The title Sicario 2: Day of the Soldado evokes memories of straight-to-DVD Blockbuster Video exclusives. The embarrassing marketing, with a skeleton holding an assault rifle, draped in a US flag, doesn’t help. Topping it off with a Rotten Tomatoes score hovering at a disappointing 64%, it seemed safe to say that this would be a Sicario sequel in name only.
Perhaps it helped then, that I watched the original Sicario just two days before. With the original fresh in my mind, I felt like I watched a very different sequel from many critics. Sicario 2 takes the pessimistic worldview of the first film and dives in even deeper, leaving behind Emily Blunt’s Kate Mercer as the one idealist we could root for. We’re left with the morally-ambiguous fixer Matt Graver (Josh Brolin) and revenge-fueled hitman Alejandro (Benecio Del Toro), off on a new mission to shake the hornet’s nest at the US/Mexican border.
The result isn’t some no-holds-barred wish fulfillment for the Call of Duty-crowd, but rather a continuation of the Sicario story that questions what happens when the Kate Mercers of the world are all scared away. If you thought Graver and Alejandro lacked morals, wait until you see who writes their paychecks.

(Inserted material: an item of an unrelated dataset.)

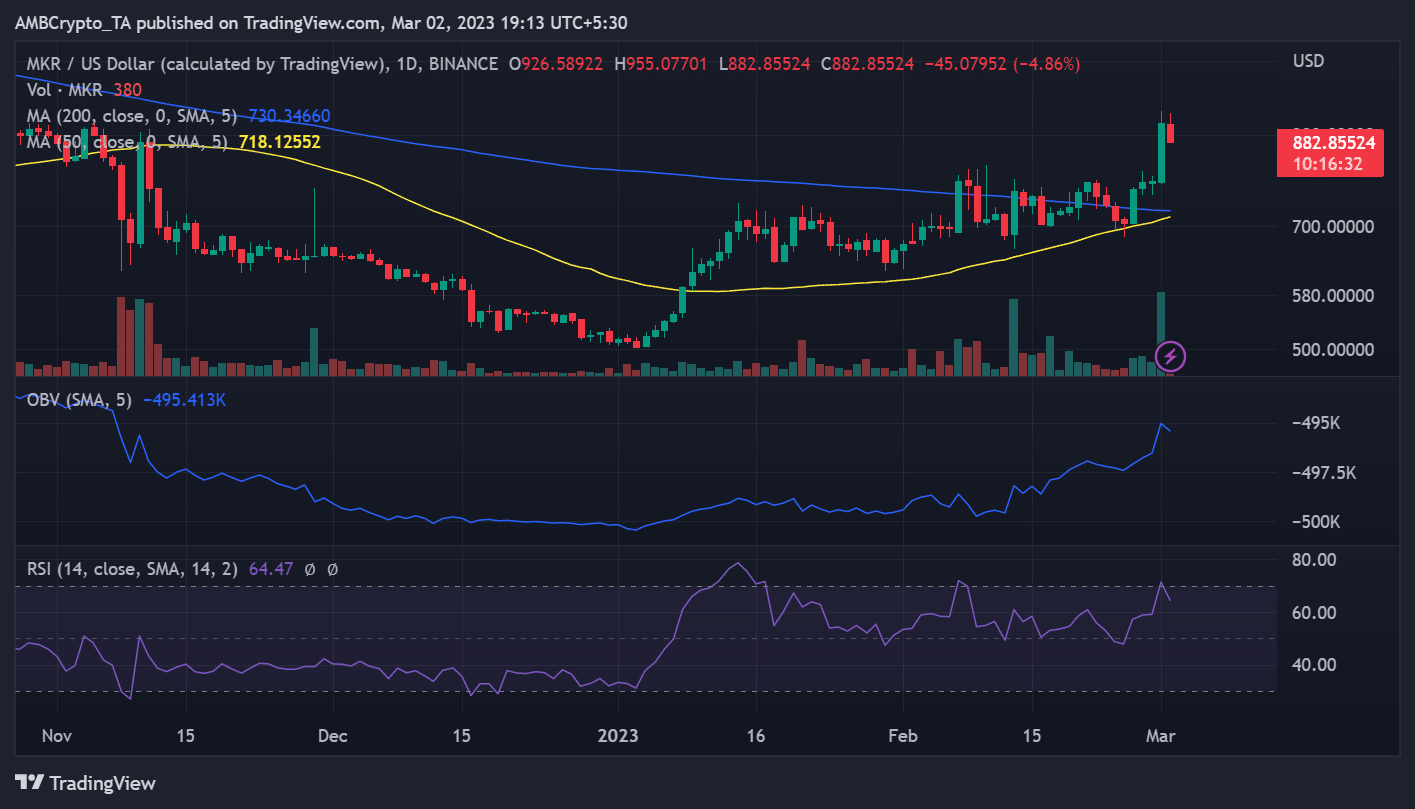Select the MA 50 indicator legend

[x=125, y=142]
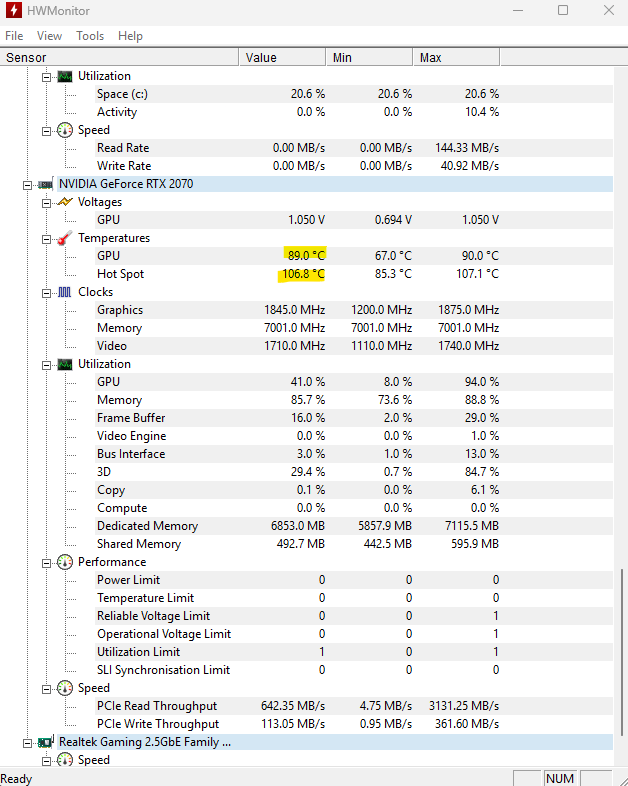Open the Tools menu
The image size is (628, 786).
90,36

In a lot of ways, Sicario 2 is like the first film without the training wheels. That’s not to say it’s a more sophisticated movie, but without the audience surrogate of the first film, this story leaves judgement in the audience’s hands. It’s easy to suggest Sicario 2 glorifies the actions of Graver’s team — especially without Mercer there to shout otherwise — and that seems to be the primary criticism in many reviews.
My problem with this take is that it gives no credit to the creators and ignores the fact that this is a sequel. The first film establishes that Graver and his team operate above the law to stop drug cartels, and it condemns their actions through the main character. To literally wave a finger at them once more in the sequel would be redundant.
What’s worse, it feels like some looked to Sony’s marketing department for the film’s intent. Yes, “Sicario 2: Day of the Soldado” is a horrendously stupid name (writer Taylor Sheridan wanted to call it Soldado). Yes, the posters and ads for this film look like they were designed by your nephew, whose Xbox gamertag is xX_420-sh00t@-br0_Xx. But that didn’t change the fact that once the lights went out and the film started, all of that nonsense fell away for me. I was back in this world, and having just experienced it with the first Sicario two days earlier, it was obvious to me that Sicario 2 was not an endorsement of its characters’ actions, but a new challenge to their morality.
One last EXTREMELY SPOILER-FILLED thought…
…last warning!
There is a darkside ending to this film that I think I would have preferred to the trilogy-establishing ending we got. Had Alejandro been unceremoniously finished off and had Graver followed through with his clean-up duty, I think Sicario 2 would have been a much harder film to watch, but ultimately a more honest one. The two fake-outs were shot so that they could have really gone either way, and I wonder if Sheridan had originally intended to take the film in this direction.